Goal: Quote the full coreset selection README below word for word, from its title line through the final sentence.

Source passage:

◇ ◇ ◇ ◇ ◇

Coverage-centric Coreset Selection for High Pruning Rates

Code implementation for ICLR 2023 paper: Coverage-centric Coreset Selection for High Pruning Rates.

Coverage-centric Coreset Selection (CCS) is a one-shot coreset selection algorithm jointly considering overall data coverage upon a distribution as well as the importance of each example. Empirical evaluation in the paper demonstrates that CCS achieves better accuracy than previous SOTA methods at high pruning rates and comparable accuracy at low pruning rates.

image

More evaluation results and technical details see our paper.

Usage and Examples

You can use train.py to reproduce baselines and CCS on CIFAR10, CIFAR100, SVHN, and CINIC10. Here we use CIFAR10 as an example, the detailed training setting can be found in our paper.

Train classifiers with the entire dataset

This step is necessary to collect training dynamics for future coreset selection.

python train.py --dataset cifar10 --gpuid 0 --epochs 200 --lr 0.1 --network resnet18 --batch-size 256 --task-name all-data --base-dir ./data-model/cifar10

Train classifiers with a coreset

Importance score calculation

Except random pruning, we need to first calcualte the different importance scores for coreset selection.

◇ ◇ ◇ ◇ ◇

Information supplied:
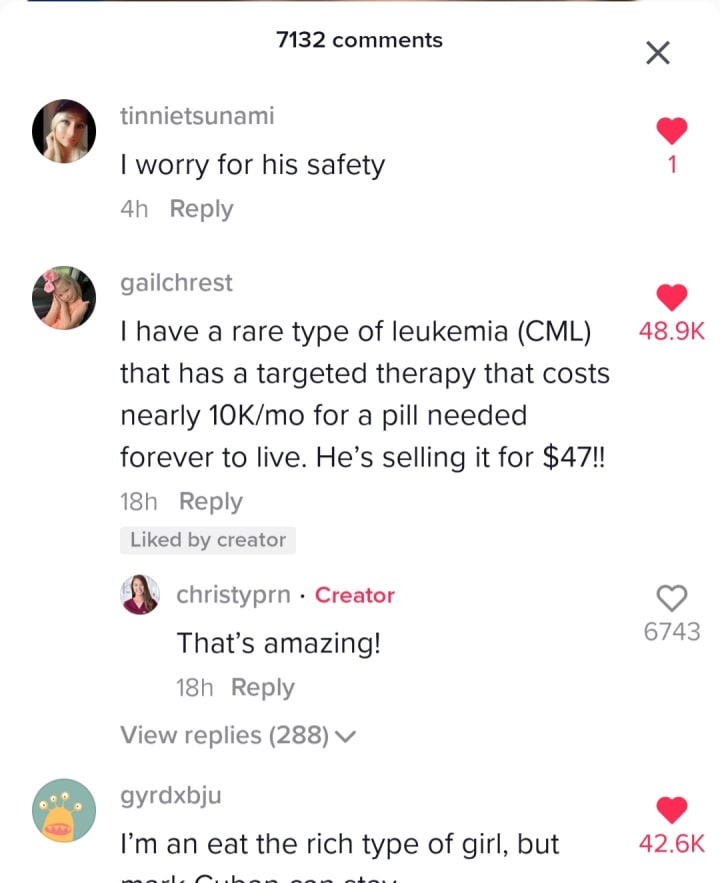This screenshot has width=720, height=883.
Task: Open gailchrest's profile avatar
Action: (64, 298)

◇ ◇ ◇ ◇ ◇

The reply:
Coverage-centric Coreset Selection for High Pruning Rates

Code implementation for ICLR 2023 paper: Coverage-centric Coreset Selection for High Pruning Rates.

Coverage-centric Coreset Selection (CCS) is a one-shot coreset selection algorithm jointly considering overall data coverage upon a distribution as well as the importance of each example. Empirical evaluation in the paper demonstrates that CCS achieves better accuracy than previous SOTA methods at high pruning rates and comparable accuracy at low pruning rates.

image

More evaluation results and technical details see our paper.

Usage and Examples

You can use train.py to reproduce baselines and CCS on CIFAR10, CIFAR100, SVHN, and CINIC10. Here we use CIFAR10 as an example, the detailed training setting can be found in our paper.

Train classifiers with the entire dataset

This step is necessary to collect training dynamics for future coreset selection.

python train.py --dataset cifar10 --gpuid 0 --epochs 200 --lr 0.1 --network resnet18 --batch-size 256 --task-name all-data --base-dir ./data-model/cifar10

Train classifiers with a coreset

Importance score calculation

Except random pruning, we need to first calcualte the different importance scores for coreset selection.